Ninety-five Members of Parliament signed a petition marking the 30th anniversary of the Tibetan National Uprising, and called for human rights to be respected and for the People's Republic of China to respond constructively to the Dalai Lama's proposals for discussions.
The Senate unanimously passed a resolution calling on the Chinese Government to recognize the fundamental rights and freedoms of the Tibetan people, and to enter into negotiations with the Dalai Lama. The Senate also called on the Australian Government to continue making representations to China on allegations of human rights abuse in Tibet.
The Senate unanimously passed the following resolution timed to coincide with the visit of Chinese leader Qiao Shi, and proposed by Australian Democrats Foreign Affairs Spokesperson, Senator Vicki Bourne.
(a) notes that, during the week beginning 6 November 1994, the Chairman of China's National People's Congress, Mr Qiao Shi, is on an official State visit to Australia;
(b) recognizes that during the 1989 pro-democracy protests, Mr Qiao Shi served as head of China 's security services;
(c) expresses its concern that the human rights situation in Tibet appears to have deteriorated and that the Tibetan people continue to be denied their fundamental human rights and freedom;
(d) endorses the representations made by the Australian Government and by members of this Parliament to the People's Republic of China on human rights abuses in Tibet;
(e) urges the Chinese Government to recognize the fundamental human rights and freedom of the Tibetan people and to enter into genuine dialogue, without preconditions, with His Holiness the Dalai Lama with a view to achieving a long-term solution in Tibet;
(f) calls on Australian Government Ministers to continue raising issues of human rights and the situation in Tibet in their discussions with representatives of the Chinese Government and to ensure that they understand the depth of the Australian community's feelings about these matters; and
(g) requests from the Chinese Government a commitment that it will not deny visas to exiled Tibetan women from any part of the world who wish to attend the United Nations World Conference on Women which is due to be held in Beijing in 1995.
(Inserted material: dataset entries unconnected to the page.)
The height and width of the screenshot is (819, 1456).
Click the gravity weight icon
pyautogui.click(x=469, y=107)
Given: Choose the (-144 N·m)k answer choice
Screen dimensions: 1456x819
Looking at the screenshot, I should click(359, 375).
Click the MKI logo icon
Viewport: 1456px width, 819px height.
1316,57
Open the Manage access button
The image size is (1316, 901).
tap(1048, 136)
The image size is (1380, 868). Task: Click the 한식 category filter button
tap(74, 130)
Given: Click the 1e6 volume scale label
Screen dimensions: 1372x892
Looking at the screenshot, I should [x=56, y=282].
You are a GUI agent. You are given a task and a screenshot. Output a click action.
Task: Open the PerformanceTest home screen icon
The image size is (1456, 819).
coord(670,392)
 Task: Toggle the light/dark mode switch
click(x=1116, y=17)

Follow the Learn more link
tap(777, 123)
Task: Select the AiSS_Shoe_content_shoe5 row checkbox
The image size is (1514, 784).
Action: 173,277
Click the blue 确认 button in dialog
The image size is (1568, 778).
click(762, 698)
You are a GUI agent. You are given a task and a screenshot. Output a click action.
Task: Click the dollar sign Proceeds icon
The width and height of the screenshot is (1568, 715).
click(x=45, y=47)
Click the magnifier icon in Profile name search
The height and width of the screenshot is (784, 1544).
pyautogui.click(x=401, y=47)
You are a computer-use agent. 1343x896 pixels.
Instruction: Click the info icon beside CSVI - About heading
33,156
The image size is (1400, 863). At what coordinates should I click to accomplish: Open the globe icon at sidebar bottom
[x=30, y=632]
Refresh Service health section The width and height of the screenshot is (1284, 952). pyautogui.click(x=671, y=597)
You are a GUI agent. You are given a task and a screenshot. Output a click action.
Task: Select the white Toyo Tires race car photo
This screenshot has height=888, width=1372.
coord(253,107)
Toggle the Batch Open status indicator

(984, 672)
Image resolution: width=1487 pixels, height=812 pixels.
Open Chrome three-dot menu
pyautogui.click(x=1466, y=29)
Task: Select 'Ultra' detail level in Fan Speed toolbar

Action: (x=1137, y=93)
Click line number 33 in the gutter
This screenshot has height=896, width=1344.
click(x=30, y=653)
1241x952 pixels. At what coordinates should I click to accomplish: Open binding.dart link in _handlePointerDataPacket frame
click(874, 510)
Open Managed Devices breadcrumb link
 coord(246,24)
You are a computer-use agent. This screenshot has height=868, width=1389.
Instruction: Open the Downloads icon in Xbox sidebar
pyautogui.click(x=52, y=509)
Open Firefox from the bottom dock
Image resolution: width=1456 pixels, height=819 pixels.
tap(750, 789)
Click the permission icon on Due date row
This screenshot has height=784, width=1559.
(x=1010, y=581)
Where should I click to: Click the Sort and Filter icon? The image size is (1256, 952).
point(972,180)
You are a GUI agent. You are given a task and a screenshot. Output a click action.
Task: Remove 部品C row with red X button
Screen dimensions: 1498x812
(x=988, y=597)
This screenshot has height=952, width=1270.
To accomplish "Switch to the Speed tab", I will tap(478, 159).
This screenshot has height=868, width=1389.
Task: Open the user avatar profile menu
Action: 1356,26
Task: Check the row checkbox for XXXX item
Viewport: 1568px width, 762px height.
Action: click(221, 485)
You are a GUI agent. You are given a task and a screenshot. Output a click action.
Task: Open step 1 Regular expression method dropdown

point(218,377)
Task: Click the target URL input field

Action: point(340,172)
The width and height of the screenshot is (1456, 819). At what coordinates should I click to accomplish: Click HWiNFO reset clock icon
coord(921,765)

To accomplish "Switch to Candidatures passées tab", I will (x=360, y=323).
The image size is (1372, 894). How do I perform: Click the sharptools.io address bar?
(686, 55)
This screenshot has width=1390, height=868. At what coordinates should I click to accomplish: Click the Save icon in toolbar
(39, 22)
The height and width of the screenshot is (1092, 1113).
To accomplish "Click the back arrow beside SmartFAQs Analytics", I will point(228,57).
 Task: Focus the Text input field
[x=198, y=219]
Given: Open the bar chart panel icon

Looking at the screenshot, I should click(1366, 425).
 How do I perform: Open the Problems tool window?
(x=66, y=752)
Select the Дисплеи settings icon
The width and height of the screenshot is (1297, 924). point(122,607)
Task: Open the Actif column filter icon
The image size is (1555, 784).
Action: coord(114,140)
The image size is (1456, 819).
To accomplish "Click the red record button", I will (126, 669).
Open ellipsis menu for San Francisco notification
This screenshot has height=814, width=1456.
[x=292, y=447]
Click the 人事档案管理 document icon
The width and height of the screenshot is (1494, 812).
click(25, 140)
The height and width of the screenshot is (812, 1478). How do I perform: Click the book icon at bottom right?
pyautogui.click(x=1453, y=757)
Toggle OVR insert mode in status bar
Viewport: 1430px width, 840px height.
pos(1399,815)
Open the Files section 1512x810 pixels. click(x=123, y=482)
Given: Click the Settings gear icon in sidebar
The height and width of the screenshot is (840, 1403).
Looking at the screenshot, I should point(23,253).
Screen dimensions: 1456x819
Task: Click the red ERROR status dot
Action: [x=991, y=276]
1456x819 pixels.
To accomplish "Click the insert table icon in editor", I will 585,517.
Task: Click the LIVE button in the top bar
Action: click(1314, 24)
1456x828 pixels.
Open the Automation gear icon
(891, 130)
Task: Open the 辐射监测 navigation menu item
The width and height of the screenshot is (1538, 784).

The Senate unanimously passed the following resolution similarly timed to coincide with the visit of Chinese leader Qiao Shi, and proposed by Senator Margaret Reid:
(a) calls for the immediate release of the Gari Fourteen, a group of Buddhist nuns from Gari nunnery, who are detained within the Chinese prison system in Tibet;
(b) notes reports that these young nuns and other Tibetan political prisoners are subjected to routine torture, are used as forced labour and have limited access to medical treatment;
(c) acknowledges that whilst it is alleged that twelve of the nuns were arrested for taking part in a pro-independence rally on 14 June 1993, there are no witnesses to a rally that day, and no evidence exists that it ever occurred; and
(d) calls on the leaders of the People's Republic of China to comply with both the United Nations Universal Declaration on Human Rights and the Convention Against Torture.